There are precious few remnants left from those Cavs, the ones who went punch for punch with the Warriors. LeBron is in L.A., Kyrie is in Boston. Love is hurt, and now Thompson is too. J.R. is just gone. Where there were established veterans there are now questionable youngsters. Things changed quickly.
But then the Cavs-Bucks-Wizards trade happened, and Delly came back, and a surge of good feeling came with him. Not that anyone has delusions that he’ll turn the Cavs into winners—consult a doctor if that’s the case—but some feel-goodery is nice in a lottery-bound season. On a team full of players who are relatively new and/or just stopping through, it helps to have someone recognizable. Someone you feel like you know.
It’s little wonder that Dellavedova won over Cleveland so. He checks all the boxes, clichéd as they are. He’s scrappy, he’s tough, he’s fearless. He plays basketball like it’s football—albeit Aussie rules in his case. It isn’t hard to imagine him in a Browns uniform alongside Josh Cribbs, tearing downfield in kickoff coverage en route to blowing up a wedge.
It seems the values that are beloved in northeast Ohio are embodied by those from down under. Former Australia national team coach Brett Brown once said of Dellavedova, “He just epitomizes that Australian spirit. They just fight, man.” The Melbourne-born Kyrie Irving said, “It’s just his nature. It’s that Australian blood that he has in him that’s running deep, and it’s just deep-rooted.”

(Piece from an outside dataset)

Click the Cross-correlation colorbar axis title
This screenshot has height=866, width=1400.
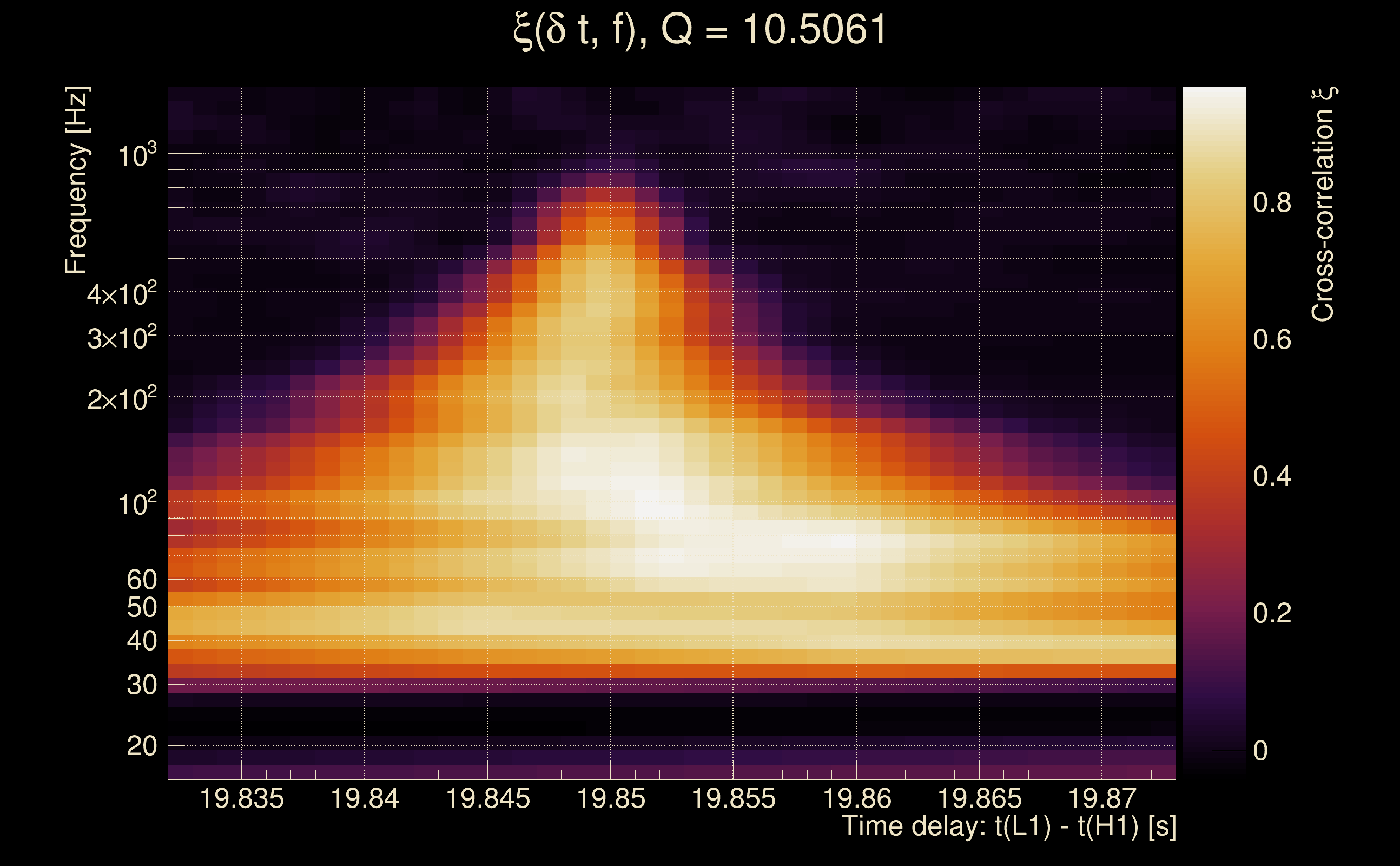point(1323,205)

LeBron, whose image and legend are built on his very unlikelihood, said of Delly before the 2015 Finals, “He just tries to beat all the odds.”
It’s a thrill to root for someone like LeBron, but his otherworldliness can make him seem more alien than human. His brilliance sets him apart; his life in the spotlight seems impossible to fathom. One doesn’t imagine bumping into him at Heinen’s. To watch a player who is less spectacular than ordinary is to watch someone you can understand, someone you can touch.
So yeah, when Matthew Dellavedova stepped to the line in his first game back in Cleveland, he got MVP chants, and it was a real moment. He sank both free throws, shutting the door on a would-be Knicks comeback. It was an elegant final stroke on a picturesque return, insofar as Delly can be elegant. His final stat line: 15 points, 4 rebounds and 3 assists in 22 minutes—and a team-best plus-17.
The crowd at the Q meant that shit.
The crowd at the Q meant that shit.
Everything is about winning in professional sports, and sure, of course it is. You compete so you can win, and you win so you can make money. When a team sucks like the Cavs do now, it’s easy to write off the whole season, to say that the only matter of significance is what draft pick they get. Fair enough.
But that belies so much of why sports matter, namely that they make us feel and care. Often that caring is tied to performance in a fickle, what have you done for me lately arrangement. You’ll be cheered when you excel, but excel too little and you’ll be forgotten altogether. But strike the right chord, be on the right team, create the right moment, and you transcend performance. Delly has done that. Wednesday night he was honored for it.
While the MVP chants were clearly silly, they weren’t mocking. The crowd at the Q meant that shit. He’s a made man in this town, and deservedly so. He’s a champion who’s made more of an impact on the court and in the heart than could ever have been expected. He didn’t choose to come back, but he came back regardless. What’s more beloved in Cleveland than that?